BEGIN SELECTED EXCERPT

Ryan Shih

Development and Integration of MEMS Devices for Submerged Microrobotics: Swimming at the Microscale

Microelectromechanical systems (MEMS) are sub-millimeter structures that combine electrical and mechanical principles to produce novel sensors, actuators, and transducers for complicated tasks at the microscale. While most MEMS research focuses on devices operating in air, biomedical applications and the parallel growth of microfluidics have stimulated efforts towards MEMS operation in fluid, especially biological media. Previous work under this program examined devices in deionized water and demonstrated successful operation of an electrostatic actuator capable of generating high force density. This work extends upon those findings and focuses on designing more intricate mechanisms like motors and spring-loaded joints that can be driven in aqueous conditions by the actuators demonstrated previously. These mechanisms can then be utilized in complex integrated systems, such as a microrobot capable of entering the human body and performing medical procedures such as diagnostics, drug delivery, local tissue repair, and surgery.

END SELECTED EXCERPT
BEGIN INFORMATION GIVEN

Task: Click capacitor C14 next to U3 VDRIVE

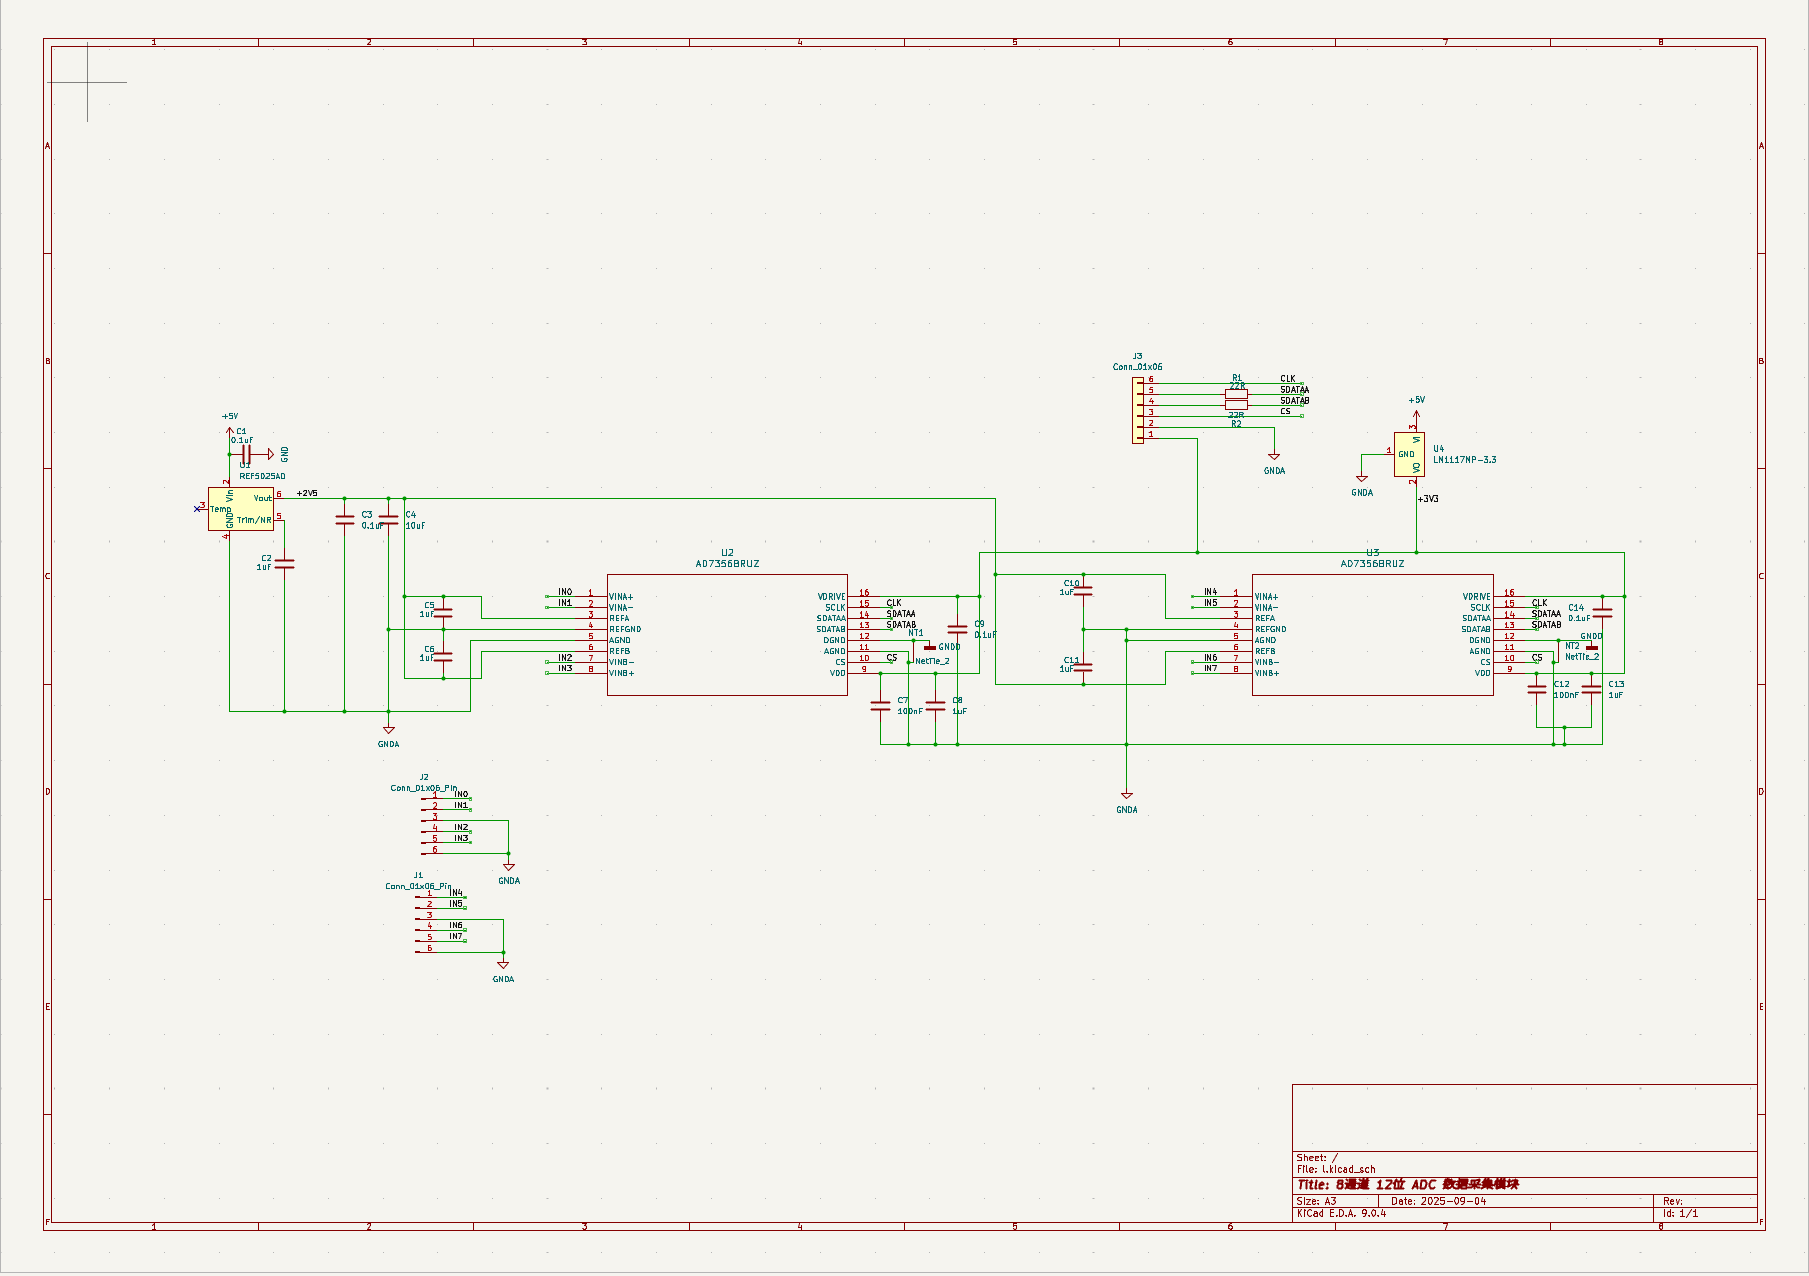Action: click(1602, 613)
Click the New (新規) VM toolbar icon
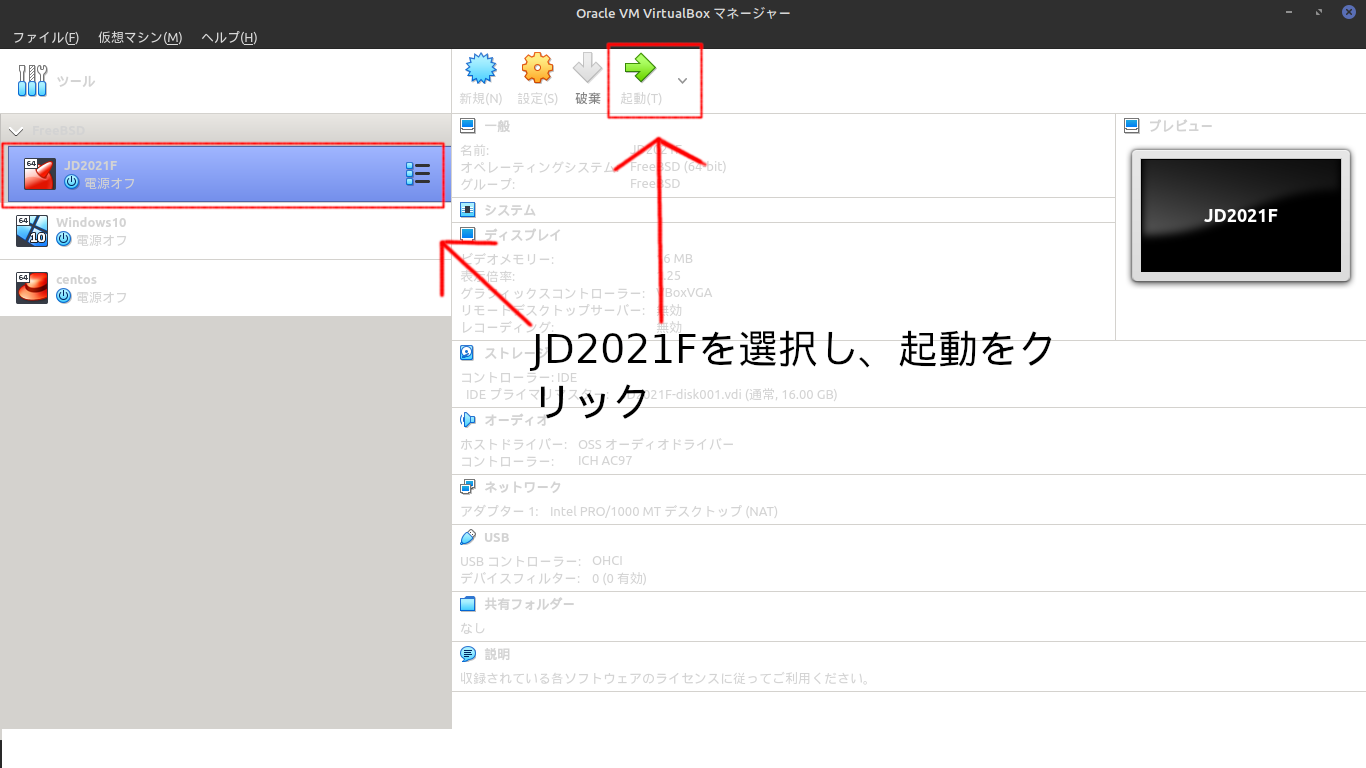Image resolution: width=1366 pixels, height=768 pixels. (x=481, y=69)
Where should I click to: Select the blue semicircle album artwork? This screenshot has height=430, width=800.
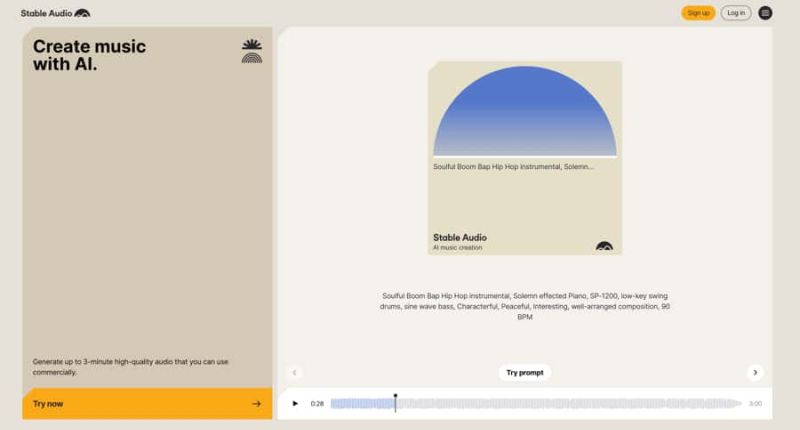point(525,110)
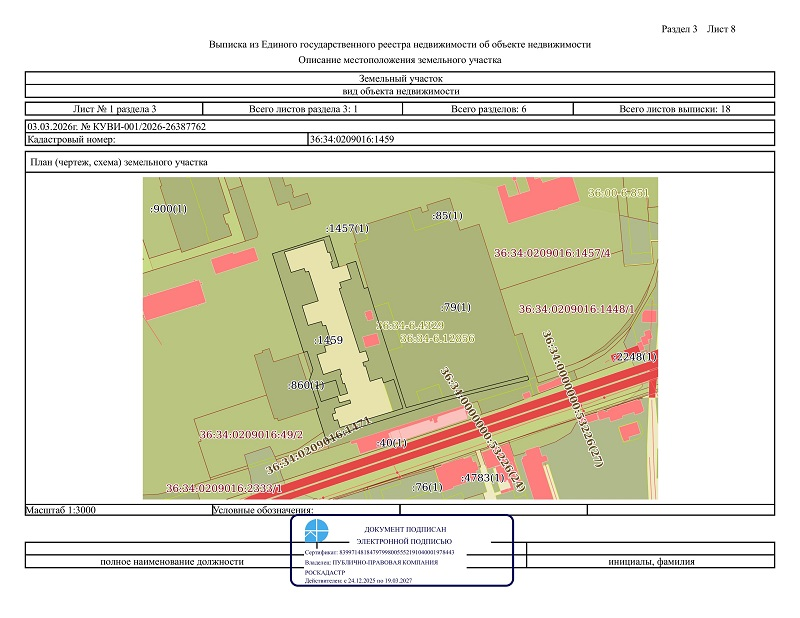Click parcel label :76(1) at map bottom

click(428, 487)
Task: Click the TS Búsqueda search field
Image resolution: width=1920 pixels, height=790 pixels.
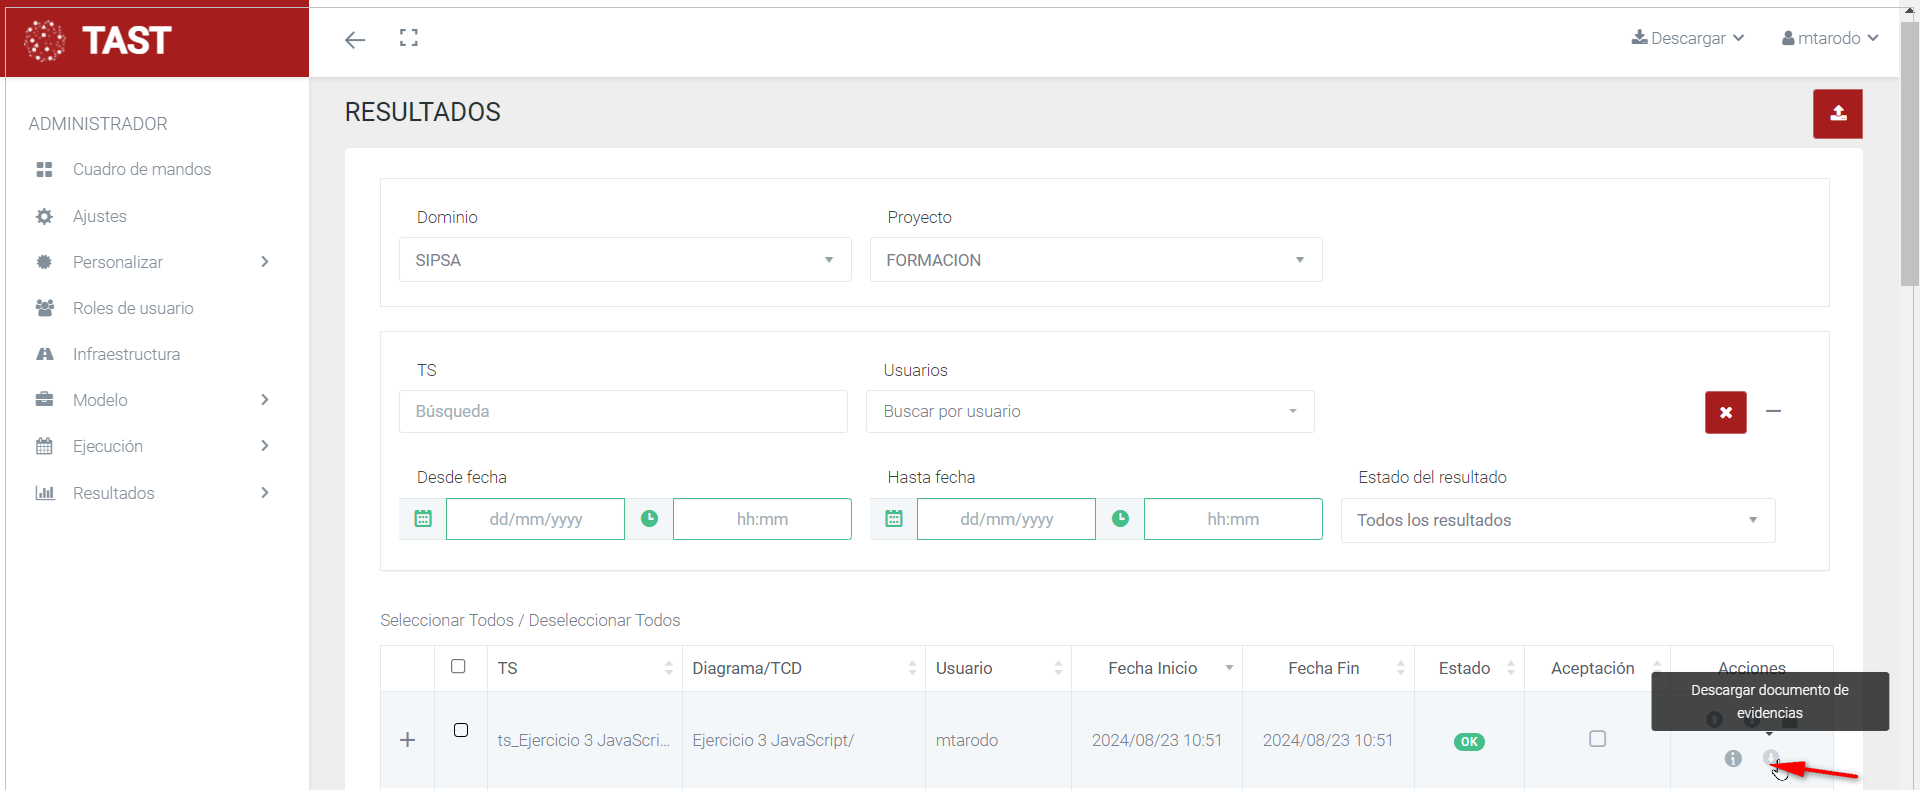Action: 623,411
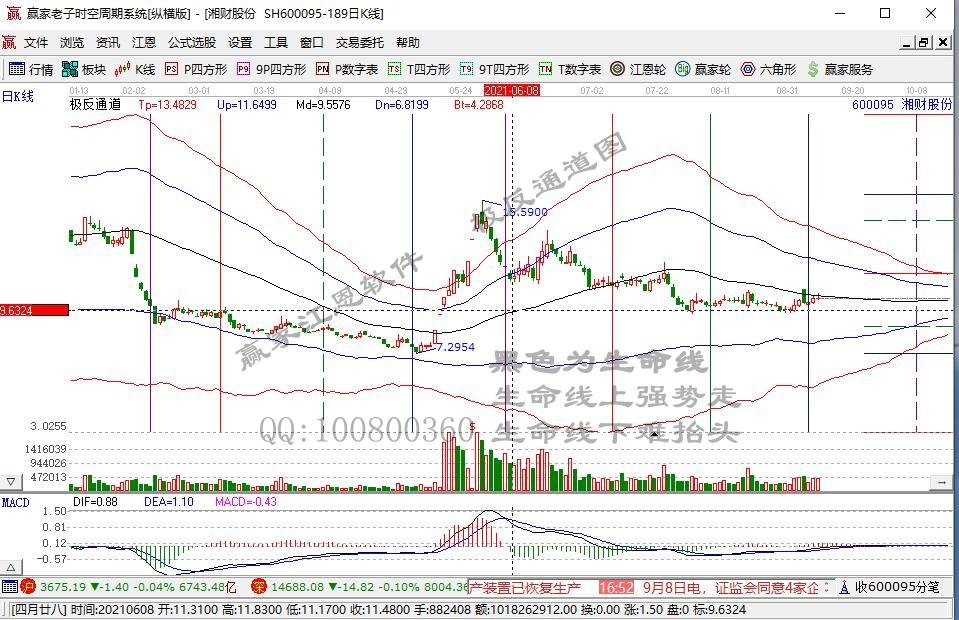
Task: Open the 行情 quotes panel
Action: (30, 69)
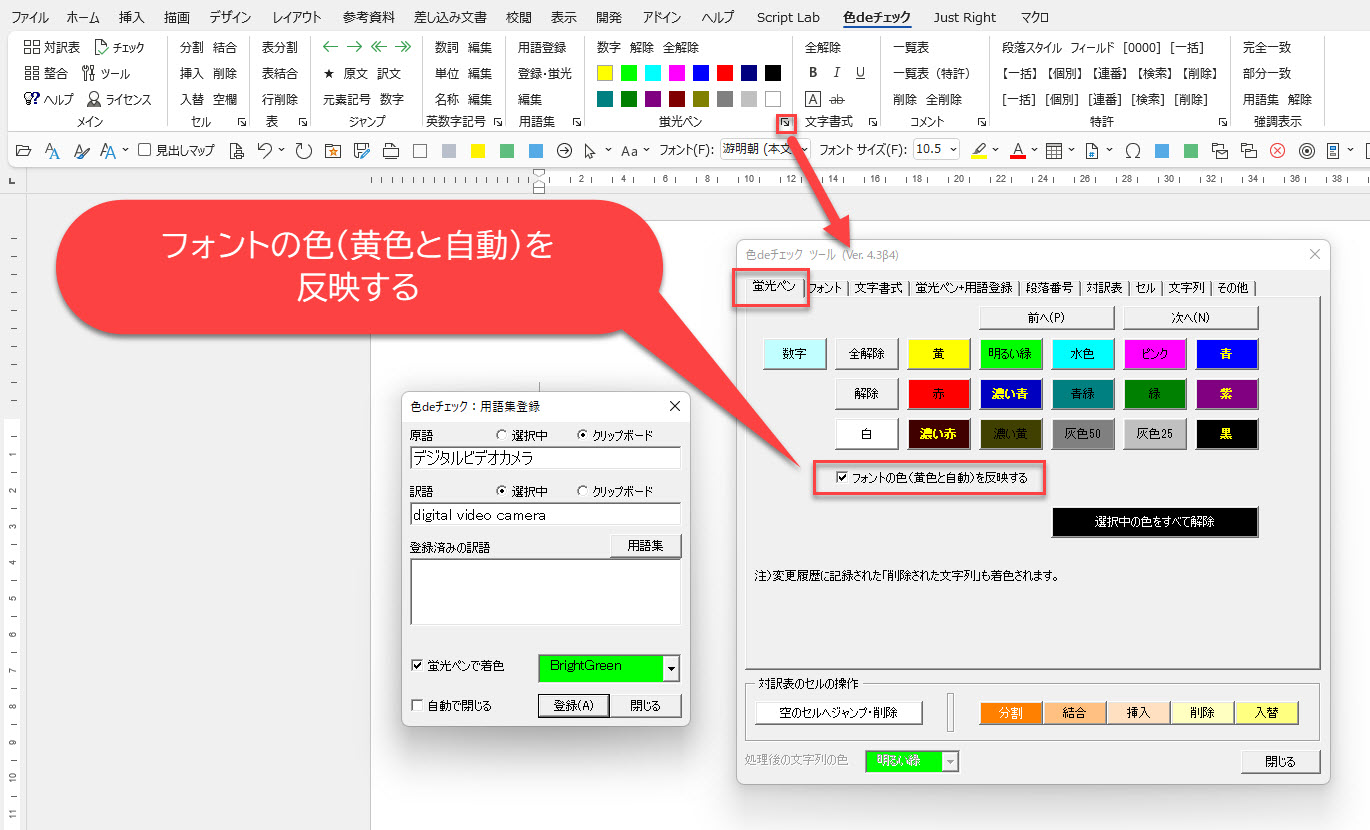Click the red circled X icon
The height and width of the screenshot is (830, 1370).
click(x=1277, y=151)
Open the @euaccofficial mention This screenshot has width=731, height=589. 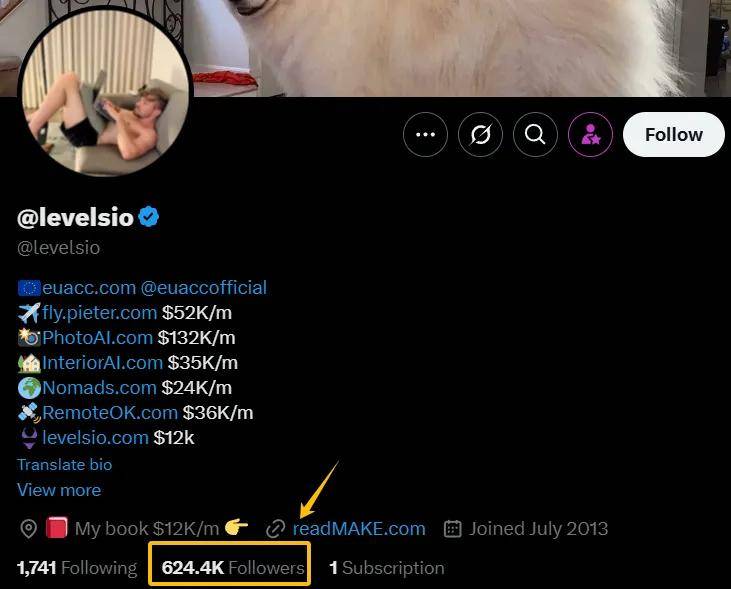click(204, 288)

END INFORMATION GIVEN

◆ BRIEF A
Do these statements agree with the abstract on MEMS microrobotics? For each, answer yes or no and quote the words from the abstract that decide it. (i) Most MEMS research concerns devices that operate in air. (ii) Earlier work under this program tested devices in saline solution. (iii) The electrostatic actuator demonstrated earlier could generate high force density.
◆ BRIEF B
According to the abstract on MEMS microrobotics, which two mechanisms does this work focus on designing?
◆ BRIEF C
Resume the abstract on MEMS microrobotics, picking up after its final sentence.

◆ TASK RESULT A
(i) Yes: "While most MEMS research focuses on devices operating in air"
(ii) No: "Previous work under this program examined devices in deionized water"
(iii) Yes: "demonstrated successful operation of an electrostatic actuator capable of generating high force density"

◆ TASK RESULT B
Motors and spring-loaded joints.

◆ TASK RESULT C
Message to Sponsor

To the Rose Hills Foundation, I would like to express my utmost gratitude at providing the resources for me to carry out my research. This is an incredible opportunity and your support allows me to continue working in the fields I am most passionate about. This work has reinforced my own professional goals while continuing to explore other areas. Thank you so much for this opportunity.